I kept trying. I went, three days in a row. I was sore; parts of my body had no idea they could, or should, stretch like that. By day four I bought yoga shorts – yes, I finally had a reason to step into Lululemon.

My daughter once told me that if you do something for seven days straight it becomes a habit. I went eight days, just to remind myself what a habit could be (at least a good one). Actually, aside from an appointment I couldn’t get out of and the fact the studio was closed for Christmas day, I managed 15 classes in December. I stayed in the room
for all off them.

I used to think that some vigorous walking could provide me with a bit of exercise. Hardly. I knew I was out of shape but didn’t realize how badly. Hot yoga reminded me where I was. It was not good. Each day though, it got better. I could feel it physically, and mentally as well. I was sleeping better, I was eating better, and I was feeling better,
overall. My blood pressure had dropped.

By mid-January, as my 30-day unlimited was coming to a close, I decided if I felt this good on fifty bucks, a hundred dollars wasn’t a bad price to pay for feeling better. I bought the automatic monthly renewal and kept going. I read a brief in Reader’s Digest that said it takes 66 days for a habit to become fully entrenched. So that was my goal, past January and well into February.

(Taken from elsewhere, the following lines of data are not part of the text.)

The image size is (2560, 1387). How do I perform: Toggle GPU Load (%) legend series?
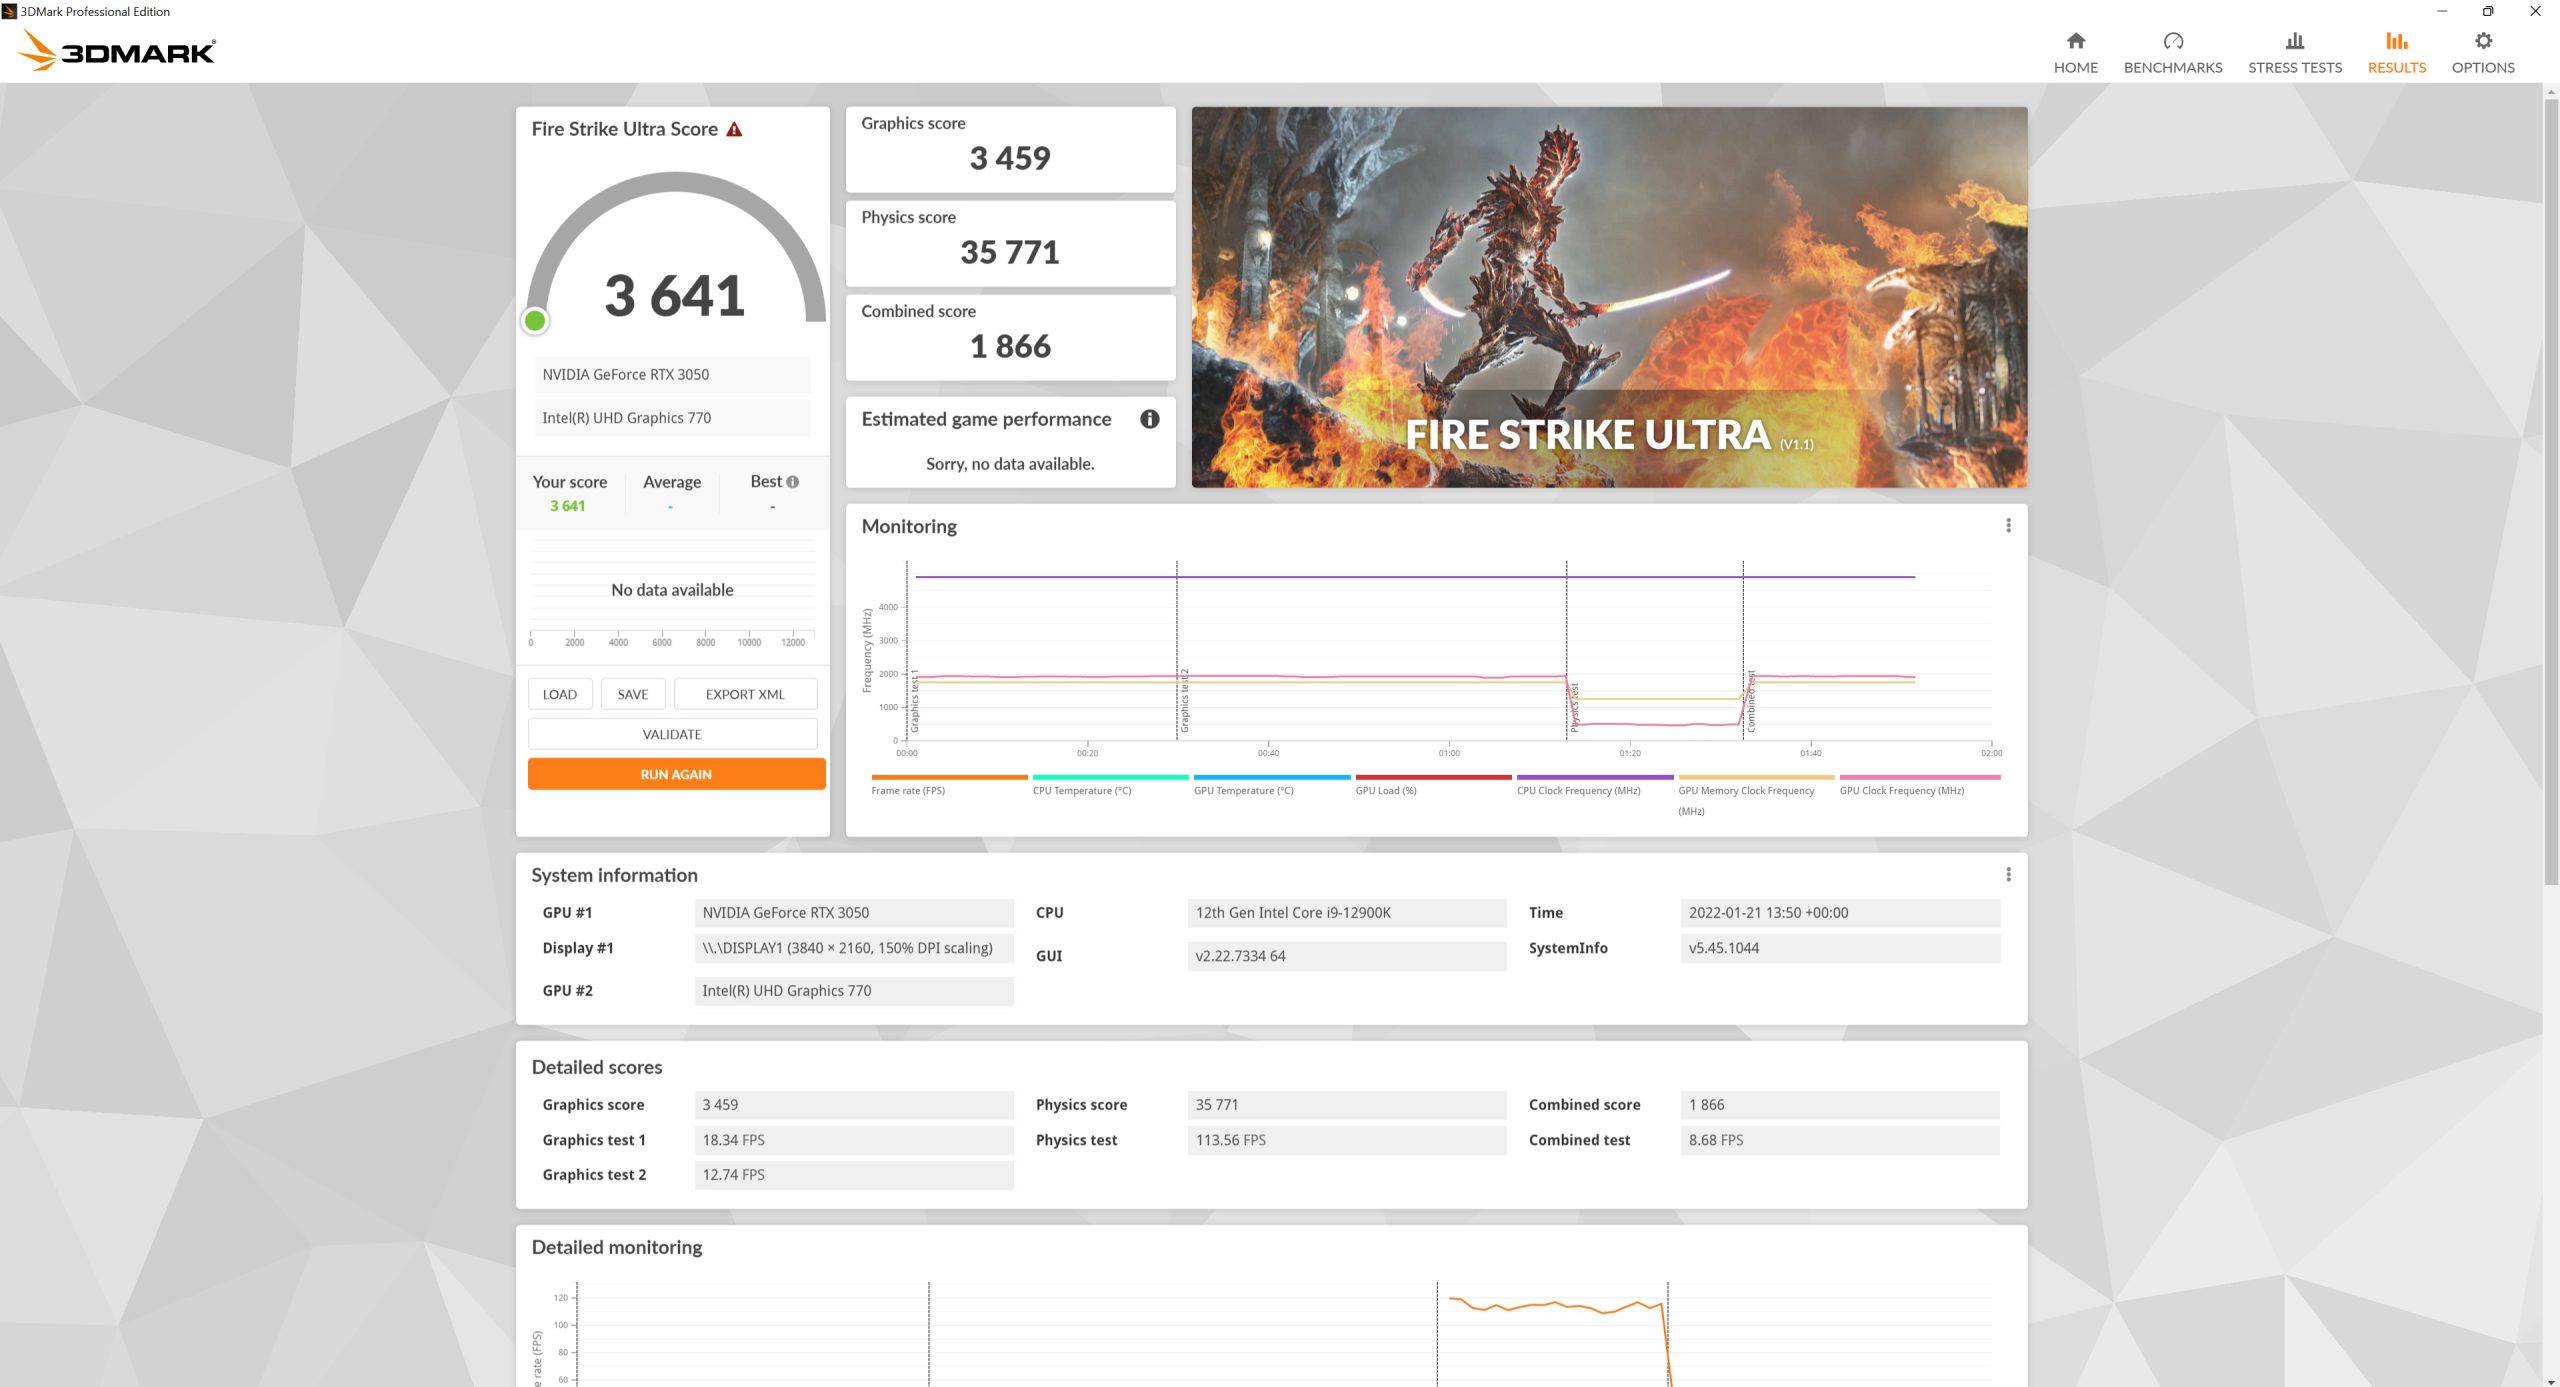click(1385, 790)
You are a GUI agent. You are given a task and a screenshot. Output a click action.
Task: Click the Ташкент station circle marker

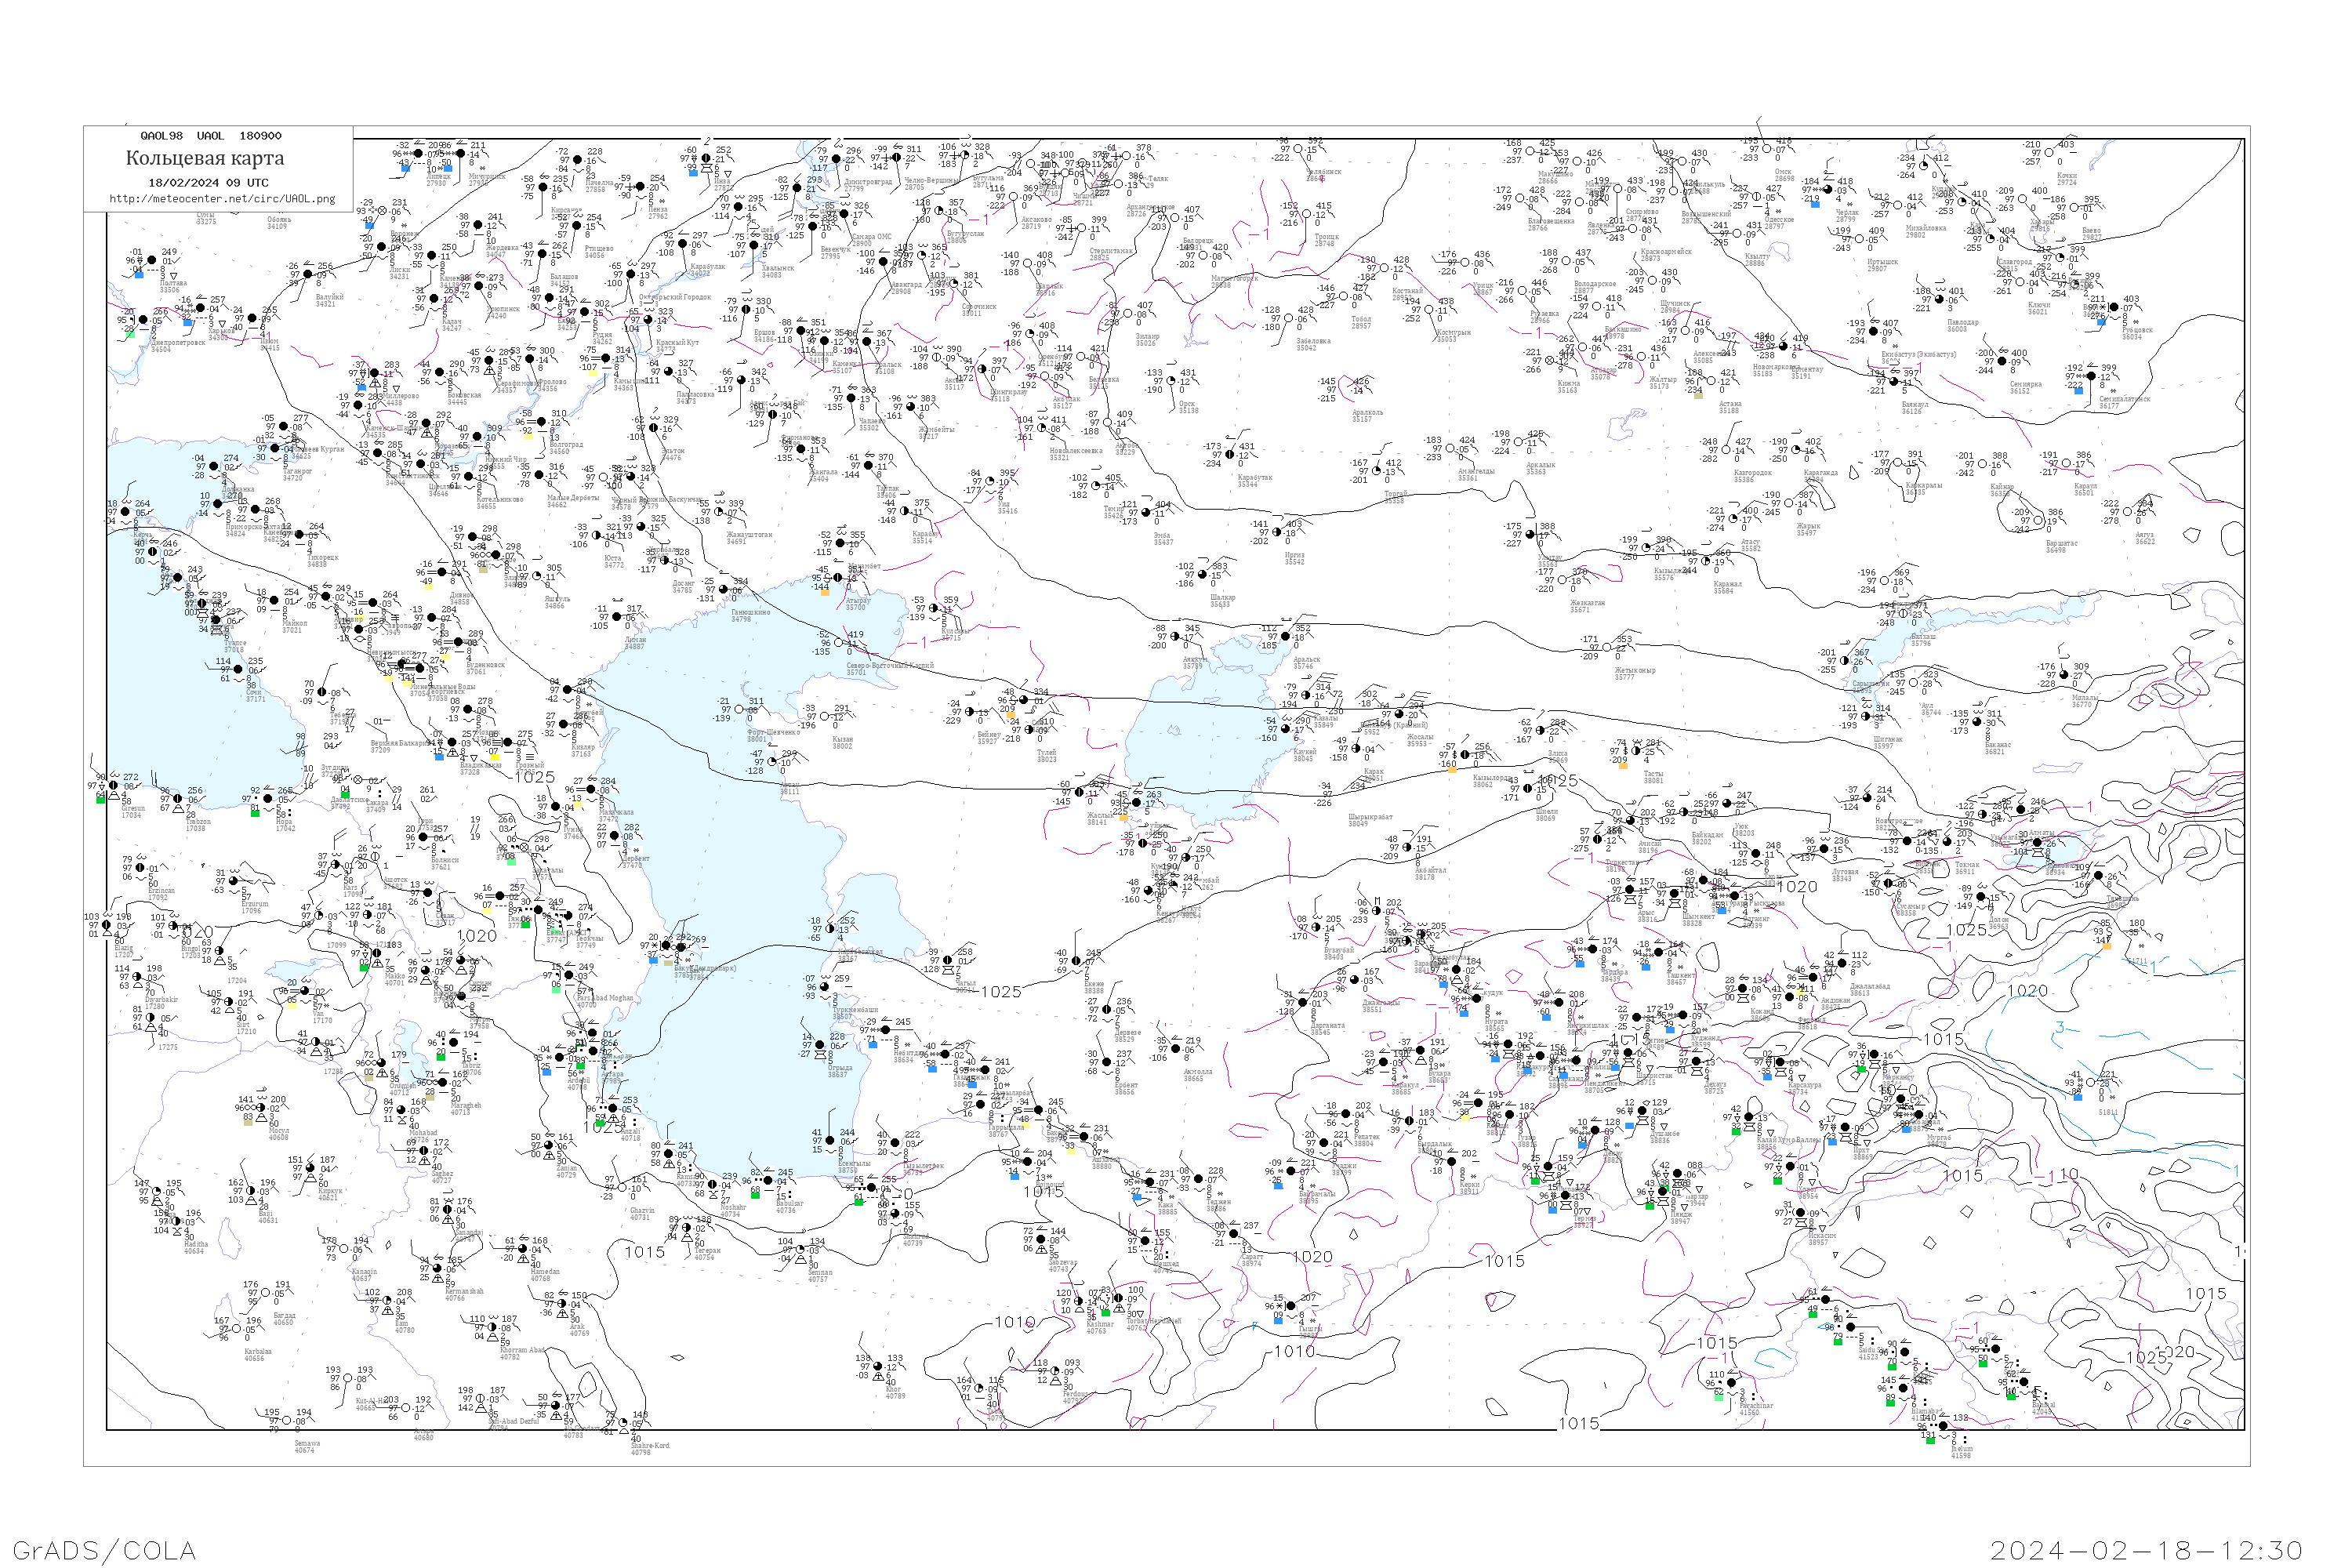1659,952
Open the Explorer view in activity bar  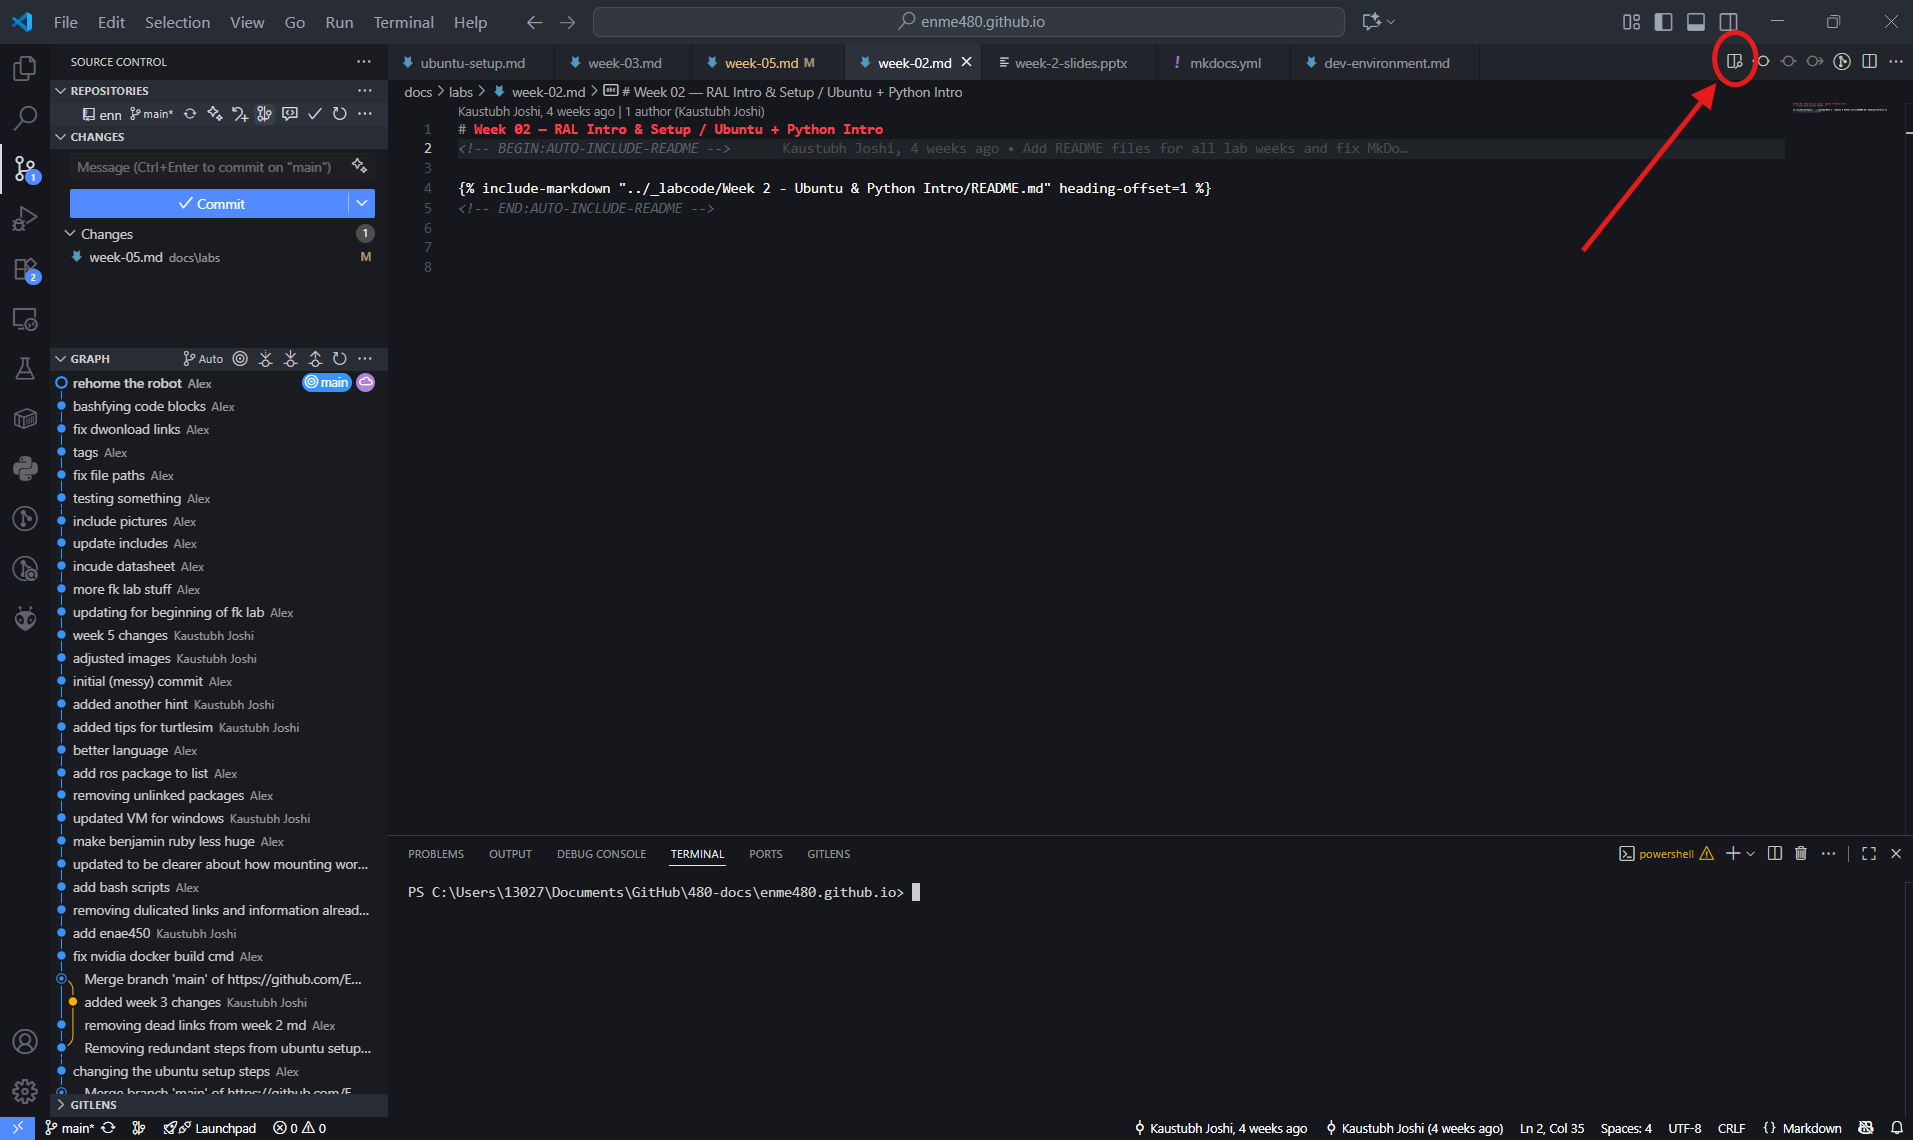pyautogui.click(x=25, y=68)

There were aches and pains, more than a few struggles, illness, missed days where the snooze button provided a convenient excuse, and I left the room a few times more than I ought to have. Still, for the most part, I kept coming back.

I do the best I can, working to get my postures to the 90 percent level 90 per cent of the time. Some postures I’ve gotten pretty good at; Half Moon and my Rabbit (you know, the towel trick) is not too bad, and I’ve become very accomplished at Savasana. Balance remains an issue for me; I mean really, think of the last time you had to meaningfully stand on one leg for any length time in real life (let alone trying to twist the
other leg into a less than convenient pose)? It had to have been decades since I even tried, but I keep trying, and each day I feel an improvement (and still keep trying to twist that other leg).

I discovered a lot about myself. I found it’s not easy to tame a restless mind for 90 minutes, and that aspiring yogis (apparently I now fall into that category) come in all shapes and sizes, in all ages. I witnessed how even those contortionists who continue to amaze me also take a knee, or a break in Savasana, now and then. I discovered my
clothes fit better now, and that your shins do actually sweat (no, it’s not runoff, the pores open and they sweat). I’ve discovered that in a lifetime of bad habits, a good one can still rise to the surface, if you allow it.

I suppose, among so many things, I’ve learned that hot yoga is mostly about letting go - especially of all those pre-conceived notions - and allowing your mind and muscles to go to places forgotten. It’s about accepting yourself and discovering meditation is not so much a solitary thing, but rather a state you can arrive at in a roomful of strangers.
By accepting the struggle in the room, you are better able to deal with the turmoil in your life.

By this time I’ve heard about other types of hot yoga, and other places to practice, but I really have no reason to look elsewhere, or see if something is better for me. It’s about feeling comfortable where you are. It goes past SSHY’s skilled and supportive instructors, to the people you see on a regular basis in the same hot room. Many of them I still don’t know, any more than to say hello or smile, and still they offer encouragement, a little advice or insight and inspiration. It’s a common ground where everybody, all ages and shapes, leave the ego at the door. Every one of us is doing the same 26 postures, and doing what is best for them. As much as it is a group class, it is very much an individual thing.

So yoga, hot yoga, I do it; even so much as to say I have a yoga practice. Yesterday I completed my 100^th class, and today I’m beginning a challenge (as if the past months have not been challenging). I’m looking forward to the next 100 classes. Bikram’s Hot Yoga has become a habit – dare I say an addiction - and there is so much more to learn, so much more to endure, and so much more to enjoy.